Please retype each record exactly as it stands below.
....
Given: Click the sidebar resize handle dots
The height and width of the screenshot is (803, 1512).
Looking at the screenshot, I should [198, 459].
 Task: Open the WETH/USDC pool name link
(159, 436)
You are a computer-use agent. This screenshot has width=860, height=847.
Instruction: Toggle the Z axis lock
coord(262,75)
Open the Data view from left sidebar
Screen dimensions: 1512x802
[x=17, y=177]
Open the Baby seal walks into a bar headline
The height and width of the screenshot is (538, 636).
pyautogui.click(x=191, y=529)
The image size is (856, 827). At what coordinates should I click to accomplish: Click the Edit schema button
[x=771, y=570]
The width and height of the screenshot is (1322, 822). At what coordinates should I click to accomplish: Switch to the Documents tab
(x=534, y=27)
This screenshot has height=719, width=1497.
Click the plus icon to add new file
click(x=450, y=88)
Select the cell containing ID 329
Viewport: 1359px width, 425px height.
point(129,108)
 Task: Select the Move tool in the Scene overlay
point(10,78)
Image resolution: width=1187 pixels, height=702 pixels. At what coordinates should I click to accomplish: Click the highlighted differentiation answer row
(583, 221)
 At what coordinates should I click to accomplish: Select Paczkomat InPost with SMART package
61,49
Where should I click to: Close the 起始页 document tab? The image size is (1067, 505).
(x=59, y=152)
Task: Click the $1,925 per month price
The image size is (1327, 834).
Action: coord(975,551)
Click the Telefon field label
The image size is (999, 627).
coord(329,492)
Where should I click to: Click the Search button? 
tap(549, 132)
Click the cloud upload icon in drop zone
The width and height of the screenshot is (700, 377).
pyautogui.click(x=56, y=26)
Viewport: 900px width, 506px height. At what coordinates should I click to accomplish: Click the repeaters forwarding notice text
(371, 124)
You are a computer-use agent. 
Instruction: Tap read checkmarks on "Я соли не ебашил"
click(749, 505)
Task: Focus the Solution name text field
....
## Task result
Given: Click the sidebar resize handle dots
The height and width of the screenshot is (803, 1512).
Looking at the screenshot, I should [198, 459].
 Task: Open the WETH/USDC pool name link
(159, 436)
You are a computer-use agent. This screenshot has width=860, height=847.
Instruction: Toggle the Z axis lock
coord(262,75)
Open the Data view from left sidebar
Screen dimensions: 1512x802
[x=17, y=177]
Open the Baby seal walks into a bar headline
The height and width of the screenshot is (538, 636).
pyautogui.click(x=191, y=529)
The image size is (856, 827). At what coordinates should I click to accomplish: Click the Edit schema button
[x=771, y=570]
The width and height of the screenshot is (1322, 822). At what coordinates should I click to accomplish: Switch to the Documents tab
(x=534, y=27)
This screenshot has height=719, width=1497.
Click the plus icon to add new file
click(x=450, y=88)
Select the cell containing ID 329
Viewport: 1359px width, 425px height.
point(129,108)
 Task: Select the Move tool in the Scene overlay
point(10,78)
Image resolution: width=1187 pixels, height=702 pixels. At what coordinates should I click to accomplish: Click the highlighted differentiation answer row
(583, 221)
 At what coordinates should I click to accomplish: Select Paczkomat InPost with SMART package
61,49
Where should I click to: Close the 起始页 document tab? The image size is (1067, 505).
(x=59, y=152)
Task: Click the $1,925 per month price
The image size is (1327, 834).
Action: coord(975,551)
Click the Telefon field label
The image size is (999, 627).
coord(329,492)
Where should I click to: Click the Search button? 
tap(549, 132)
Click the cloud upload icon in drop zone
The width and height of the screenshot is (700, 377).
pyautogui.click(x=56, y=26)
Viewport: 900px width, 506px height. At what coordinates should I click to accomplish: Click the repeaters forwarding notice text
(371, 124)
You are a computer-use agent. 
Instruction: Tap read checkmarks on "Я соли не ебашил"
click(749, 505)
Task: Focus the Solution name text field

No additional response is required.